Configuring AWS & Local Environment for MLOps Pipelines Project
Welcome to this post which will be the first in a series where I implement an end-to-end ML (Machine Learning) pipeline. To do this I will be using AWS (Amazon Web Services) and some of the tools on offer at Amazon i.e. SageMaker etc. This post aims to get you set up with an environment which you can then use to implement your own pipeline.
The code for this project can be found in my GitHub (4igeek) repository.
What are we going to be building?
We are going to be working with the penguins dataset for this project. We will be trying to predict whether a penguins species.
This is what we are going to be building:
- Training Pipeline
- Inference Pipeline
- Deployment Pipeline
- Data/Model Monitoring
Before we get into the nuts and bolts of this we need to create a new environment on our computer to work in. To do this, create a folder somewhere that you’ll be able to locate easily and then run the following lines of code in your terminal (ensuring you are in the same location in your terminal).
python -m venv my_env
my_env/Scripts/activate
\\ I called my venv “ml_env” but you can call it what you like.
If you’ve done that successfully you should see your environment name displayed just before the path that you are currently in (in your terminal).
Now, you need to visit AWS and then log in using the “root” user account. Then once you’re inside we need to visit the IAM (Identity and Access Management) area because this is where we’re going to configure the users for our pipeline. We’re going to create a new user for our project because we don’t want to access our AWS account using the “root” user from our code (or terminal etc). Once we’ve created this user, we’ll then be using it to access our AWS account.
Once you’re logged in and have found the IAM Dashboard (you can search for “IAM” in the search bar at the top and IAM will show up) we’ll then need to click on “Users” to go through to the users area.
Once there, we’re then going to click on “Create User” which will then take us through the process of creating a new user. For this example I’m going to create a user called “ml_ops” and then I’m going to check the “Provide user access to the AWS Management Console” option and then the “I want to create an AIM user” radio button.
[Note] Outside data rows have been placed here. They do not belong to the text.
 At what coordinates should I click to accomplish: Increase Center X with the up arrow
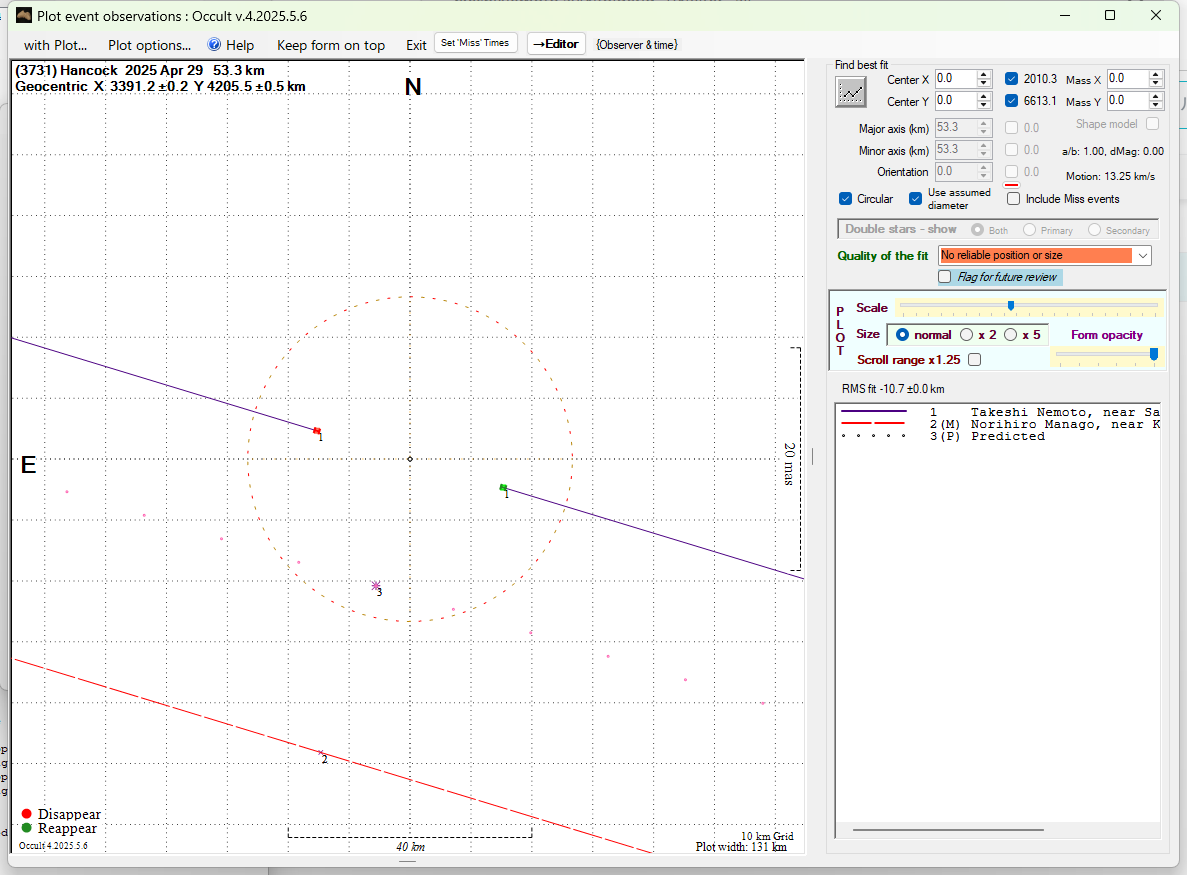tap(984, 74)
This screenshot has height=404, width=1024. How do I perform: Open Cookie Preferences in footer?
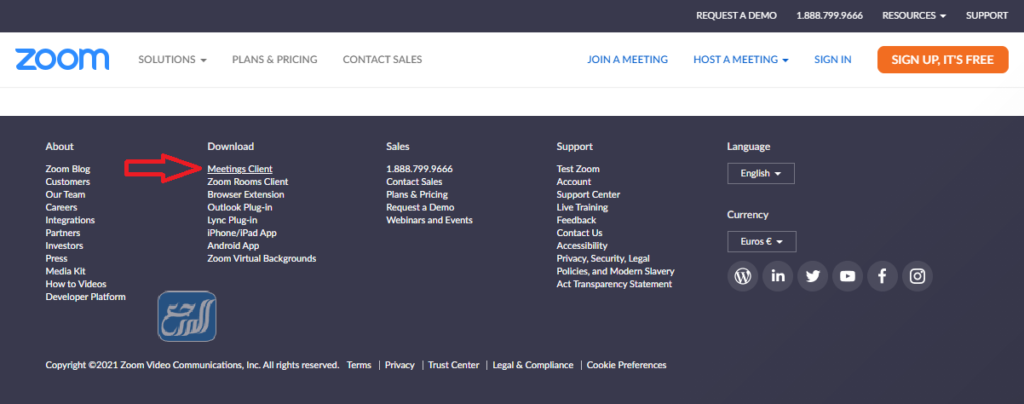(626, 365)
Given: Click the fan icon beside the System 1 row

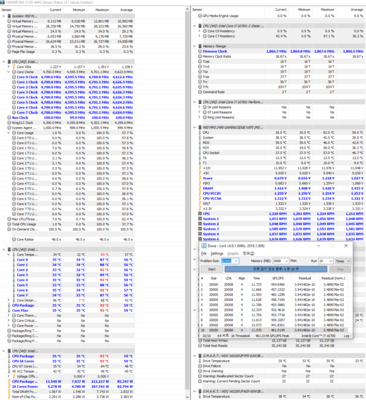Looking at the screenshot, I should coord(200,219).
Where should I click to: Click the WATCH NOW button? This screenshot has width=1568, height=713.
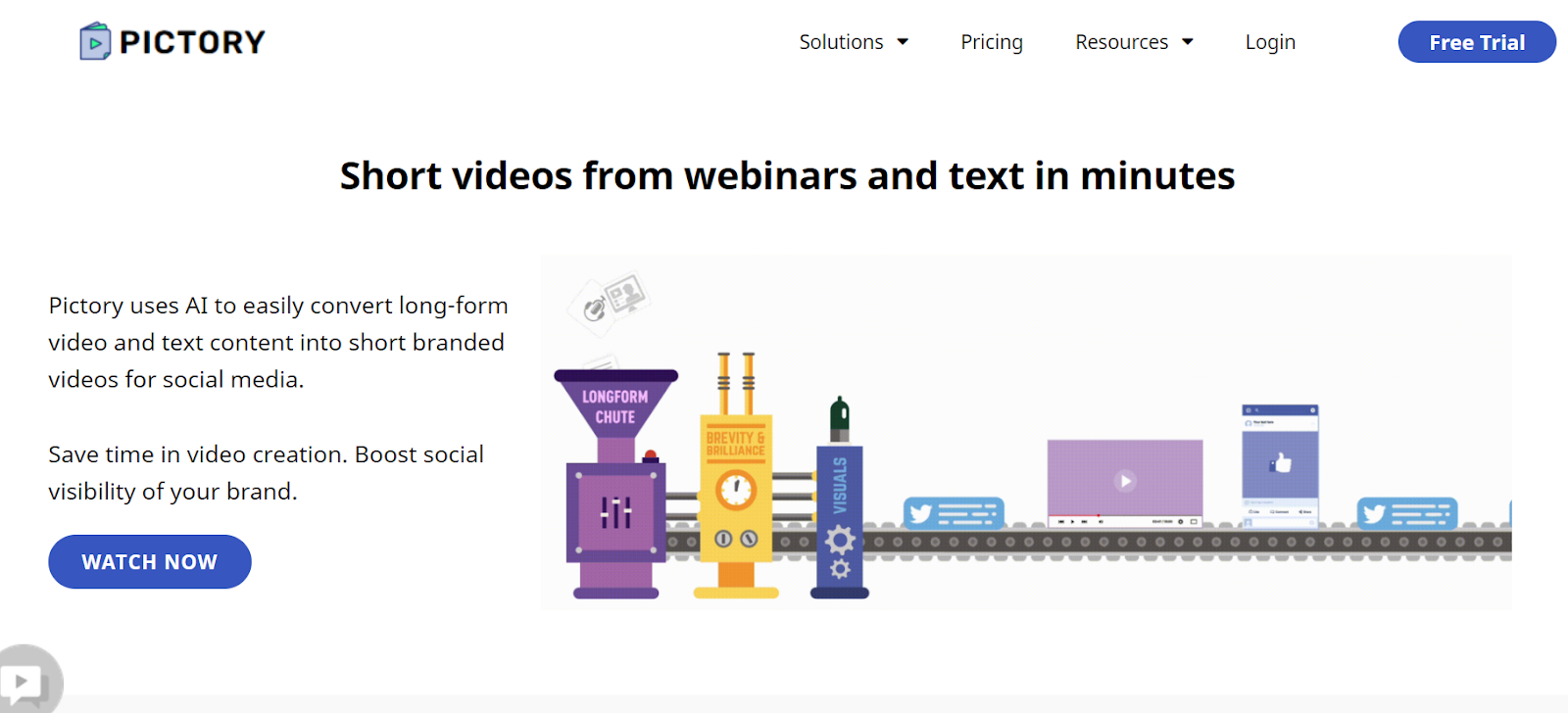(x=150, y=561)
For this example we want to get a user setup quickly so we’re not going to bother with the “Users must create a new password at next login” option. If this were in production for a client, then you would need to go down that route. For now, we just want fast and easy access to our AWS. So leaving everything else as default, we now are going to click the “next” button at the bottom of the page.
This will take us to the next page where we need to set permissions for the new user. We are going to do this by attaching the policy directly.
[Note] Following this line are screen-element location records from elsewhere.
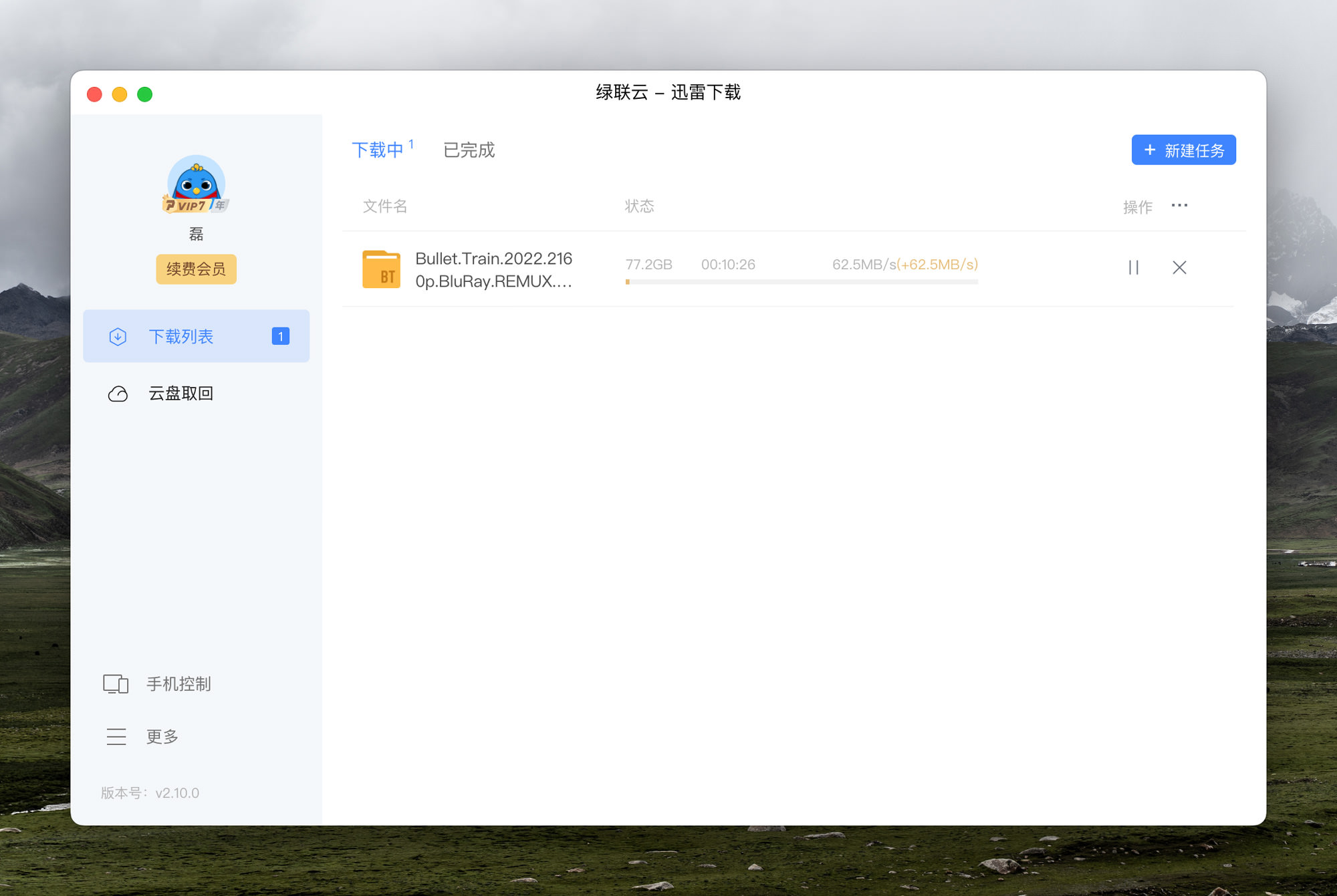Select the 下载中 tab

(378, 150)
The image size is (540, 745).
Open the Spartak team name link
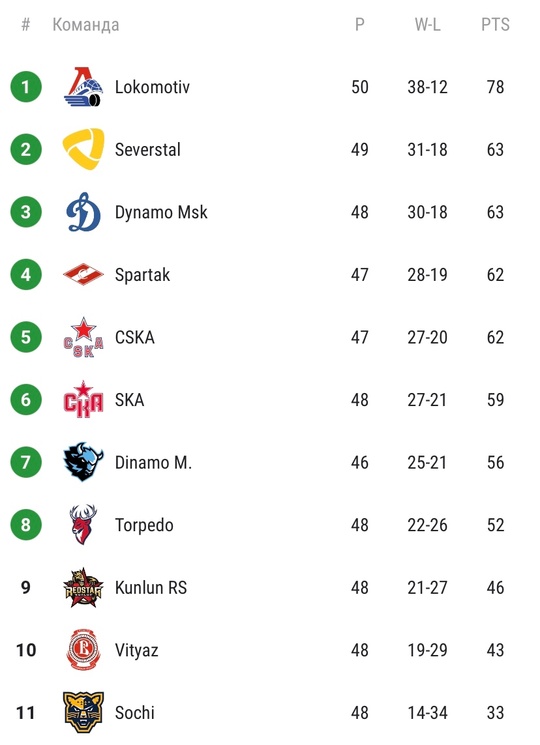(x=142, y=275)
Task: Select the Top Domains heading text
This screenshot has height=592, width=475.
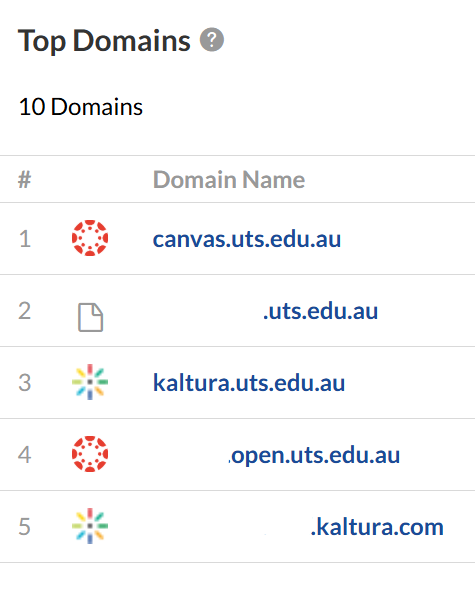Action: pos(104,40)
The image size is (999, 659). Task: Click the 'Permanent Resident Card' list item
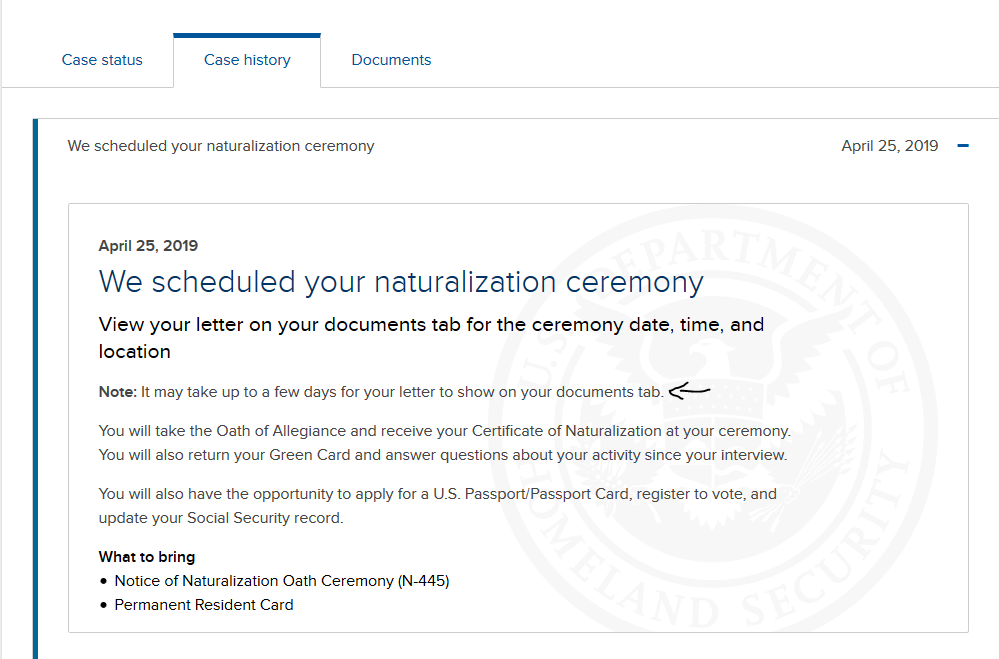(x=204, y=605)
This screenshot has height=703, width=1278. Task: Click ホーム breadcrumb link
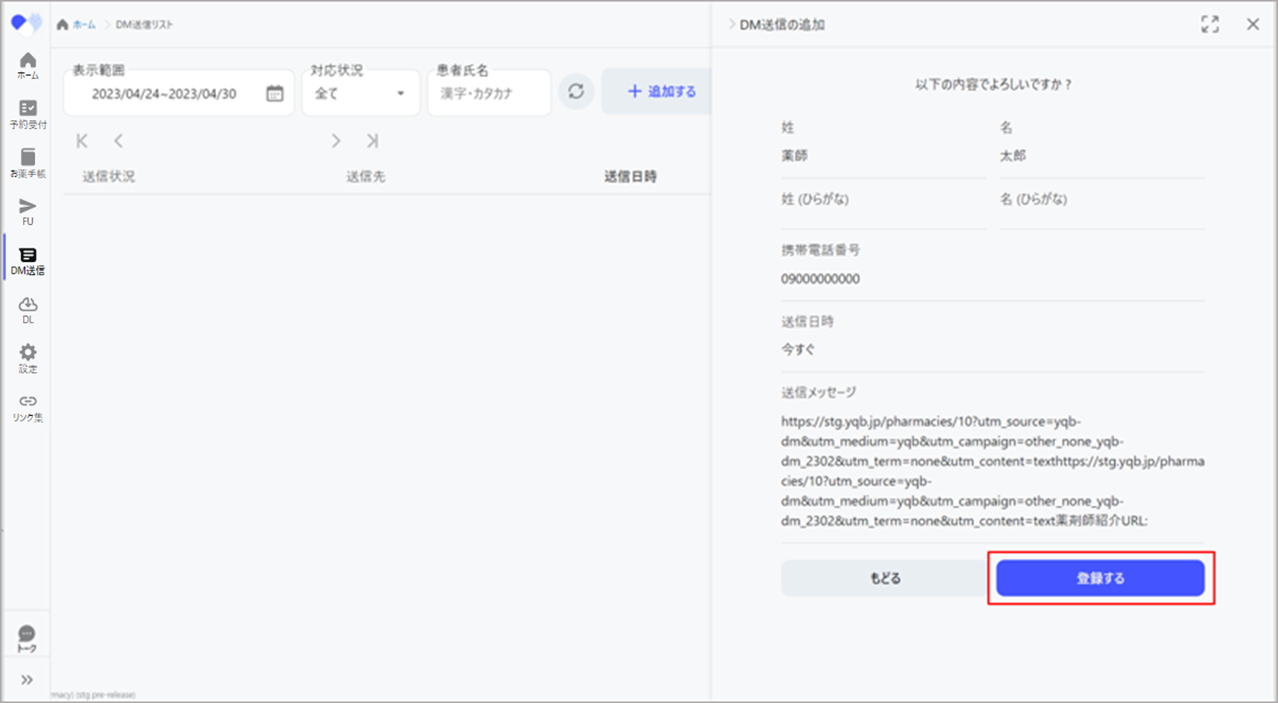[84, 24]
We then need to attach the AdministratorAccess policy to the user.
This will give admin access to the user. If this was for a client, we could consider creating a new type of user that could only access what they need to but for now, we’re just looking at getting set up quickly. Once that has been checked click the “next” button and that will take us to a summary page for the new user. As long as the steps have been followed so far, you should be good to click on the “Create User” button (which will create the new user for us).
When we arrive on the next page it is time to grab the password that was created for us (click the “Show” button to see the password and then store it somewhere safe for future use). Once all that is done then click on the “Return to user list” button which will take you back to the main “Users” page where we will see our new user.
Once we’ve done this we’re going to install the AWS CLI (Command Line Interface) onto our computer. When you click on the AWS CLI link you’ll be taken to a page where you can install the correct version for your operating system (AWS provides instructions for the various operating systems).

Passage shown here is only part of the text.